-- ASSIGNED TASK --
Which lines of the data below hold "agent"? Copy each of them.

Records from a collection:
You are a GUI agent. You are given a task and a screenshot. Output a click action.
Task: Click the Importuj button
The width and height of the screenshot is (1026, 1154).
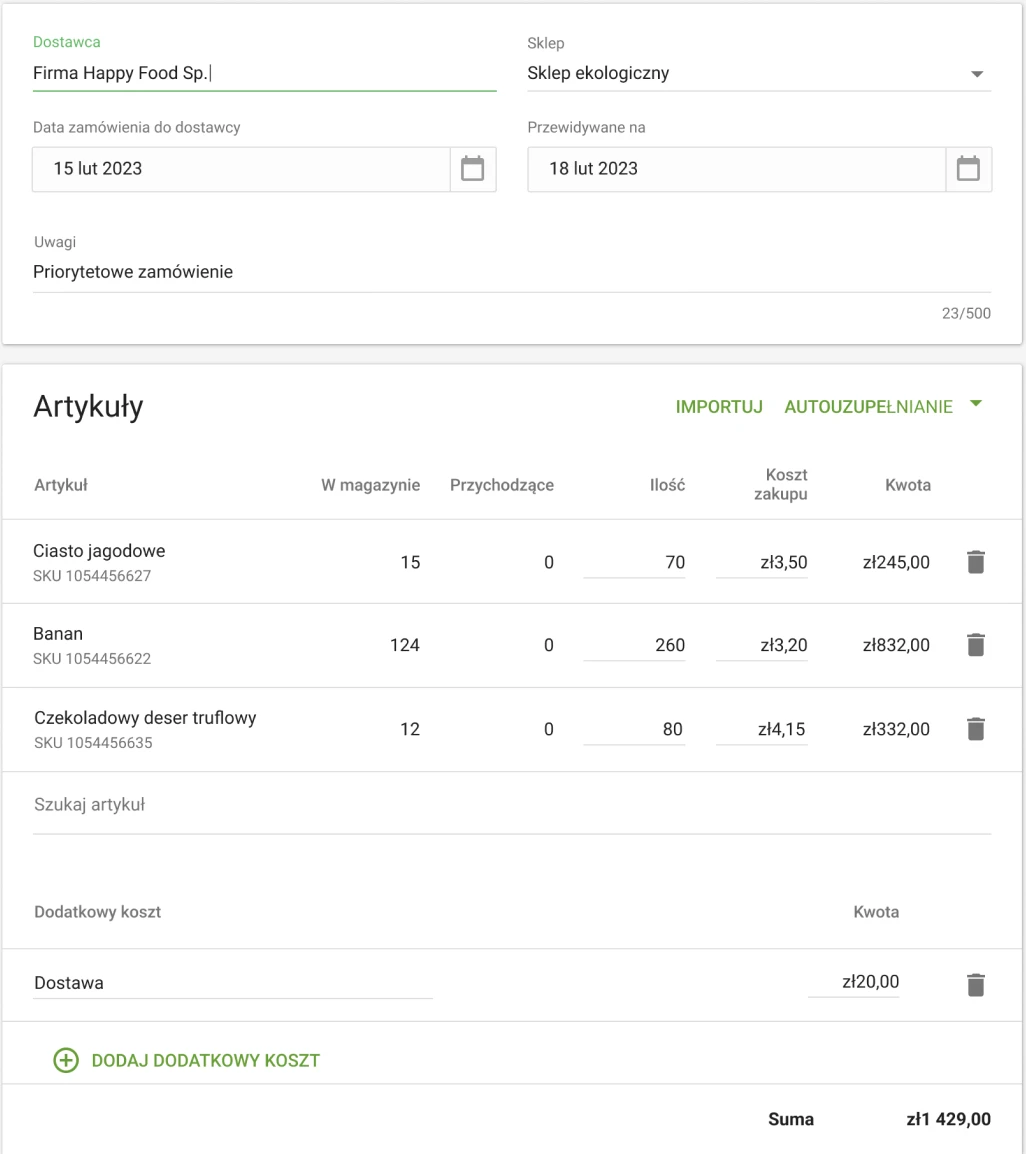click(719, 407)
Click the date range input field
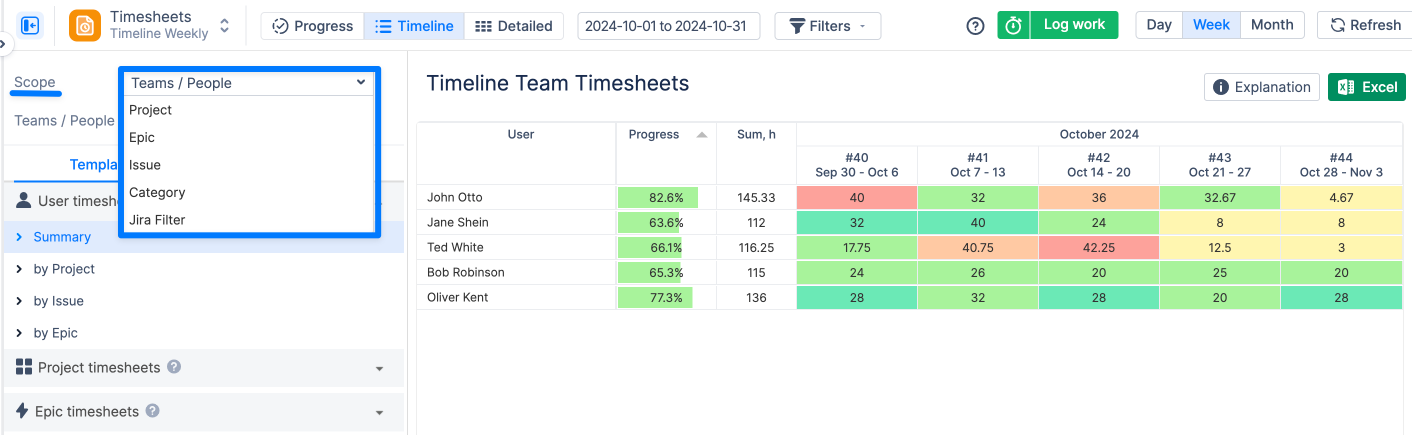The width and height of the screenshot is (1412, 435). coord(668,26)

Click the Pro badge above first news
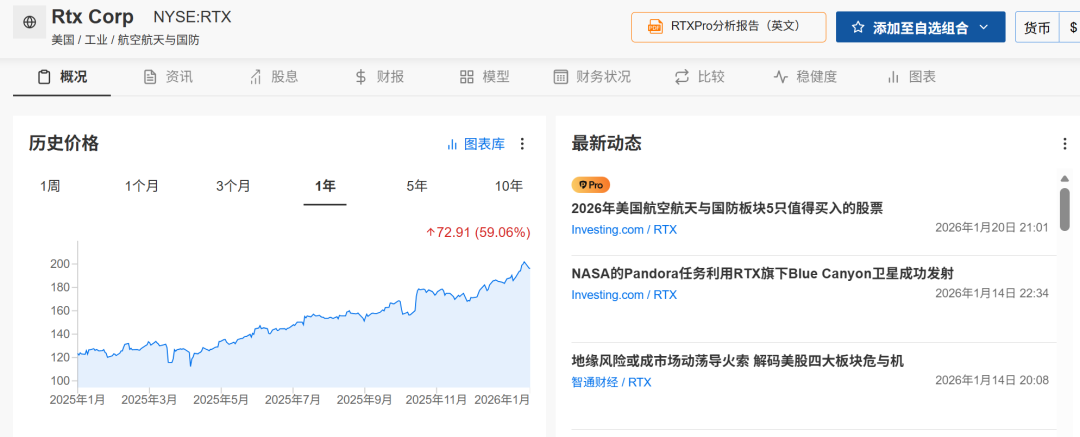click(590, 185)
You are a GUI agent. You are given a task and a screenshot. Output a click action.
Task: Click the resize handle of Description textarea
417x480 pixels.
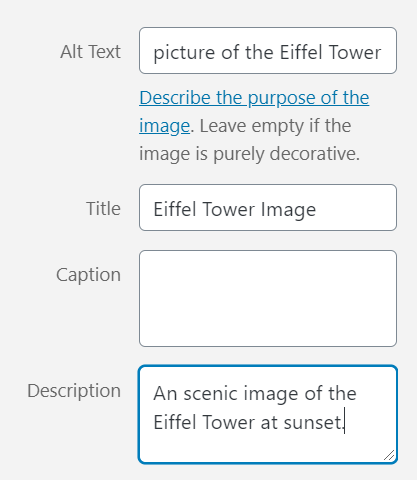(x=389, y=455)
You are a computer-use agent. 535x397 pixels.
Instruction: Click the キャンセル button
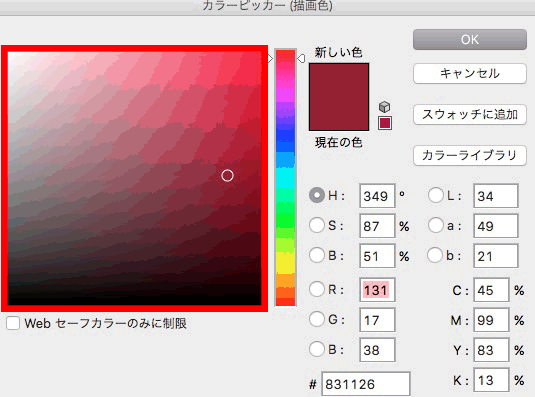pos(470,73)
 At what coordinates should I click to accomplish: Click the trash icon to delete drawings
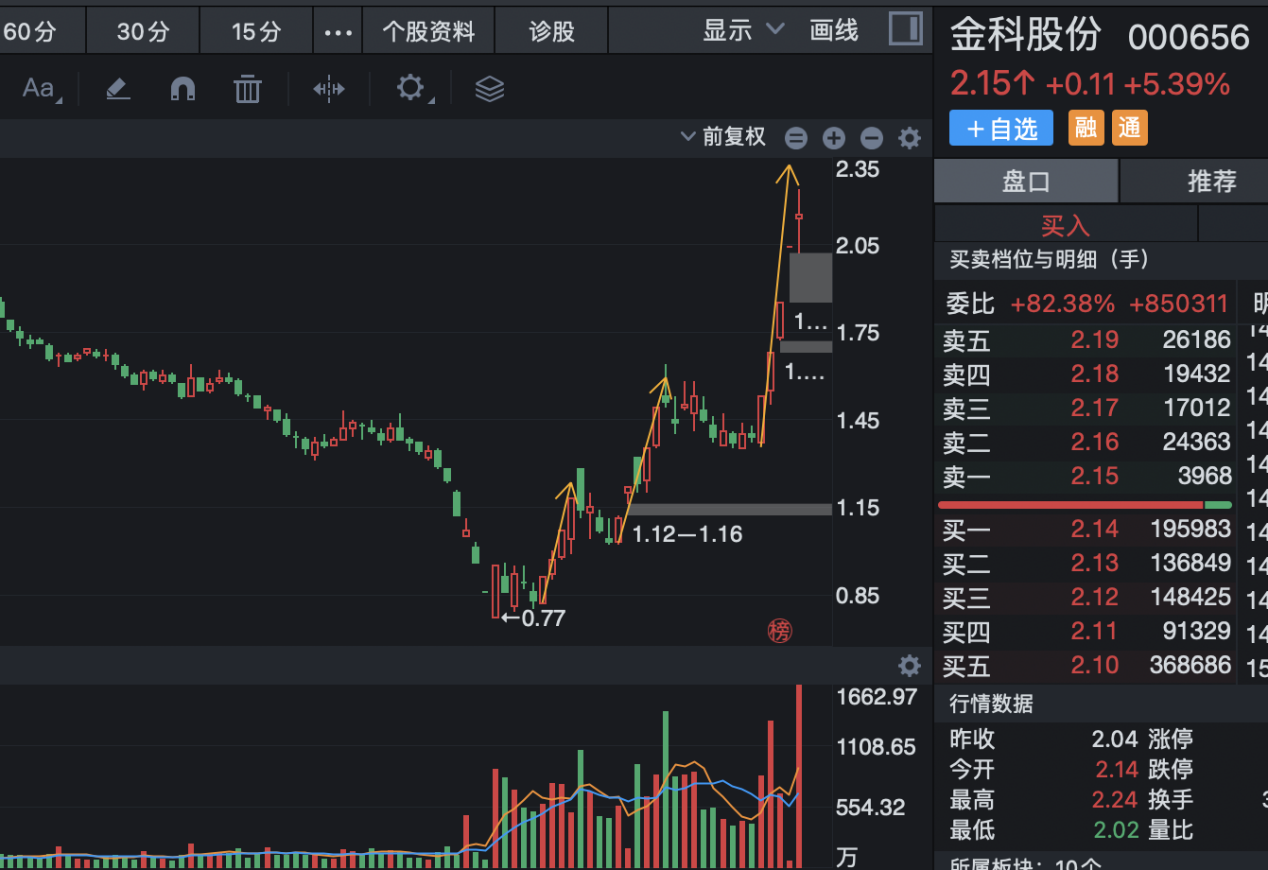click(247, 89)
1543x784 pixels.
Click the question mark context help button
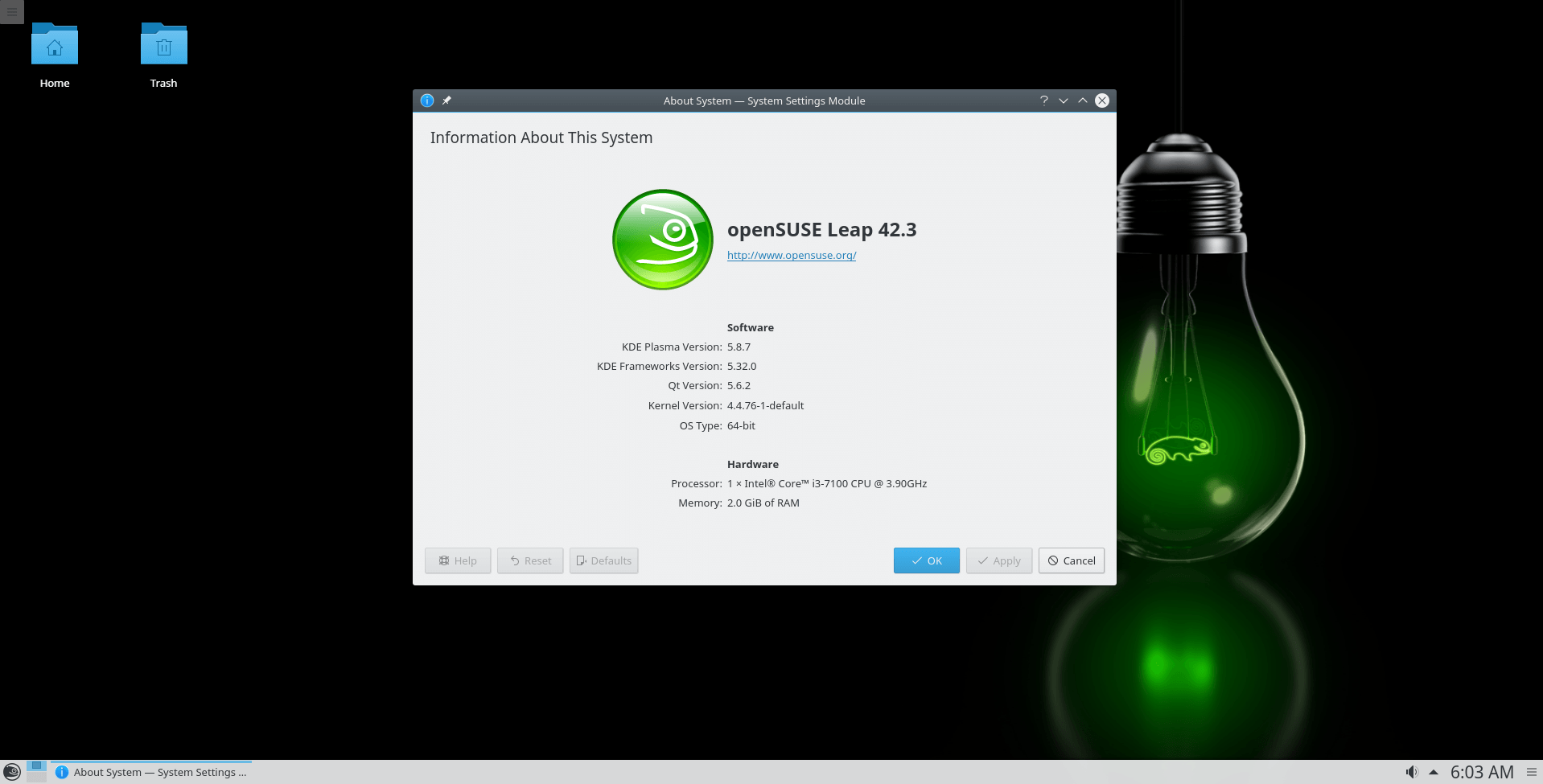(1043, 101)
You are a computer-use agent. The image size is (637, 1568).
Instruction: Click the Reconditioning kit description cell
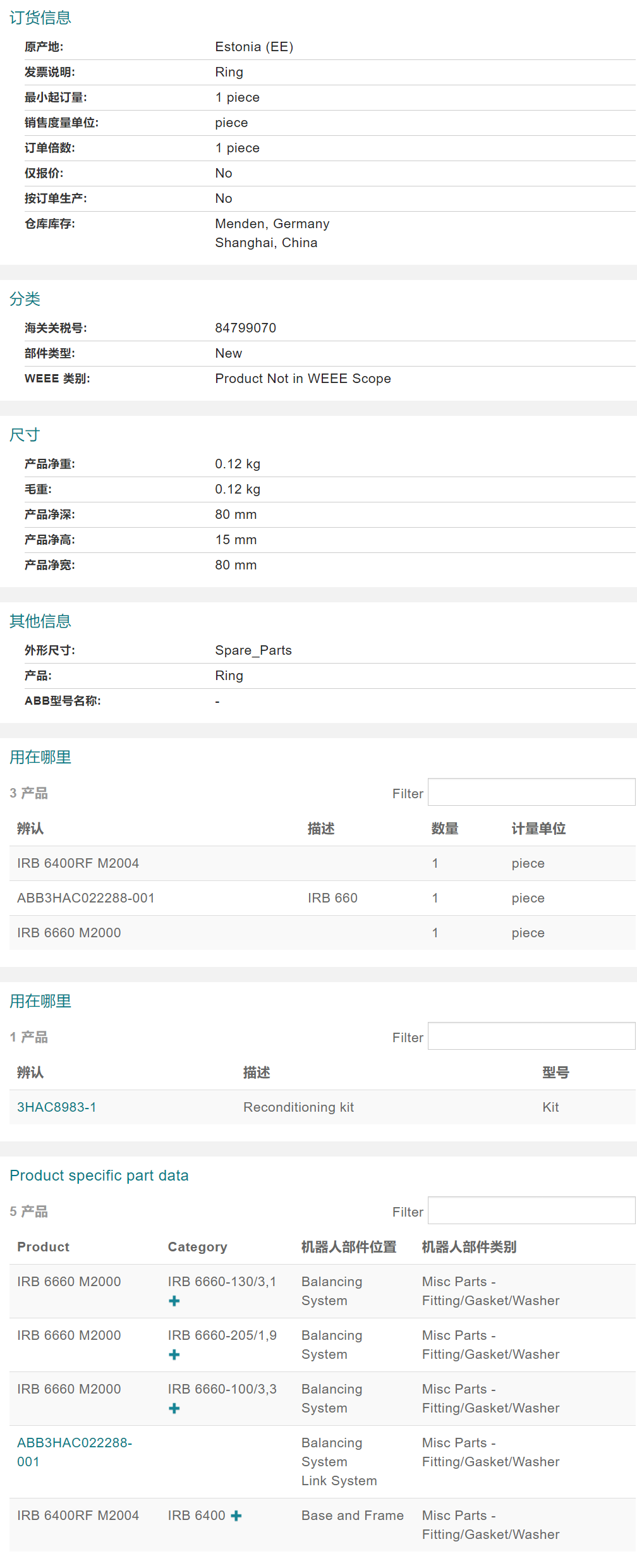point(298,1107)
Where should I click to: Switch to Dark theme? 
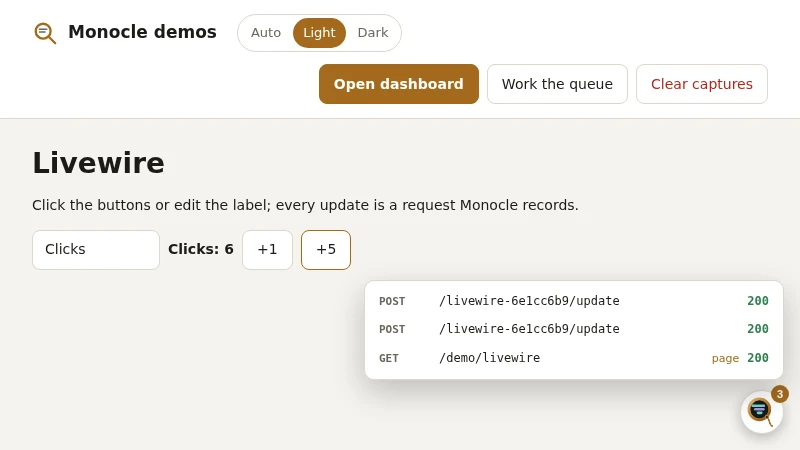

-- WRITTEN RESPONSE --
You are a GUI agent. You are given a task and a screenshot. Output a click action.
You are a GUI agent. You are given a task and a screenshot. Output a click action.
You are a computer-use agent. 535x397 pixels.
You are a computer-use agent. The image size is (637, 1568).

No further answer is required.